O desgaste dessa visão frívola da mulher pode ser comprovado em outro longa que também estreia na quinta. Em “De Volta para Casa”, Reese Witherspoon tentou resgatar sua coroa do gênero como uma quarentona às voltas com três inquilinos jovens e bonitões. Mas mesmo com a realeza do gênero em seu DNA – a diretora Hallie Meyers-Shyer é filha da cineasta Nancy Meyers (“Alguém Tem que Ceder”) e do roteirista Charles Shyer (“O Pai da Noiva”) – o filme foi ignorado por crítica e público nos EUA.
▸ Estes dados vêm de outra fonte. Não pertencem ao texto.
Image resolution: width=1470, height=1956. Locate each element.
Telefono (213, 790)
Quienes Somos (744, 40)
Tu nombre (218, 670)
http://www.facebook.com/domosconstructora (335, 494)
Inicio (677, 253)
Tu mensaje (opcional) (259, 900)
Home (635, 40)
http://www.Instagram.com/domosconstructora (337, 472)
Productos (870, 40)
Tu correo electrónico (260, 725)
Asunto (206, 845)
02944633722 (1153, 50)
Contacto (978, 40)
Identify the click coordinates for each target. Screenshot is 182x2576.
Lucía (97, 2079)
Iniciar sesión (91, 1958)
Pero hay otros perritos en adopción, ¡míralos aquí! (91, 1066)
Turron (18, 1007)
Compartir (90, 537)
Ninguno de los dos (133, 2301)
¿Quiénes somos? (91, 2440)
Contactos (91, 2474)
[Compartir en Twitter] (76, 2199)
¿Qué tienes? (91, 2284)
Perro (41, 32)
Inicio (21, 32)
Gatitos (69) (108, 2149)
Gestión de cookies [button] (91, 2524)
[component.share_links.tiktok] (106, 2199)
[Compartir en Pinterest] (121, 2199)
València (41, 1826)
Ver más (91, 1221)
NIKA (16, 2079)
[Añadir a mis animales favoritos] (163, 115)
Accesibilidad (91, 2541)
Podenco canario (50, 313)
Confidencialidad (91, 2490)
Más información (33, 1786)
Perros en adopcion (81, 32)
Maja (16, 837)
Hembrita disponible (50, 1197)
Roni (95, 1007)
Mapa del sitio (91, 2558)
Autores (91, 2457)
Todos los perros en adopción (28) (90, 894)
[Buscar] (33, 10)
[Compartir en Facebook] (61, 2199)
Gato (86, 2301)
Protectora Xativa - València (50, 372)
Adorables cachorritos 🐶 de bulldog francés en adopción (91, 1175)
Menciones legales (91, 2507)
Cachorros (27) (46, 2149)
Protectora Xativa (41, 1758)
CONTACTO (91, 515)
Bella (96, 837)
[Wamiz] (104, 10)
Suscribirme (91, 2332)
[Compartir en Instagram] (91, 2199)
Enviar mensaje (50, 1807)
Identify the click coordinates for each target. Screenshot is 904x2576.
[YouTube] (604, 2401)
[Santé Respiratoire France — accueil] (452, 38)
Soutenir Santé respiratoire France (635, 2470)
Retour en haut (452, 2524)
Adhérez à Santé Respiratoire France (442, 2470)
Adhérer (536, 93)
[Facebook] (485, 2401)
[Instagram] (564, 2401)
Isso porque a ideia de “produções para mulheres” mudou. Hoje, elas são histórias maduras como as séries “Big Little Lies”, com a própria Witherspoon, “The Handmaid’s Tale” e “Orange is the New Black”; e longas como os recentes “A Batalha dos Sexos” e “Estrelas Além do Tempo”. Enquanto isso, os últimos exemplares relevantes da comédia romântica são títulos que propõem uma revisão metalinguística sobre as convenções do próprio gênero – como “Brilho Eterno de uma Mente sem Lembranças”, “(500) Dias com Ela” e mesmo “La La Land”. Porque, ao enxergarem as complexidades e desafios reais do amor, eles entendem que a história não termina no “felizes para sempre” tradicional do gênero – na verdade, ela começa ali.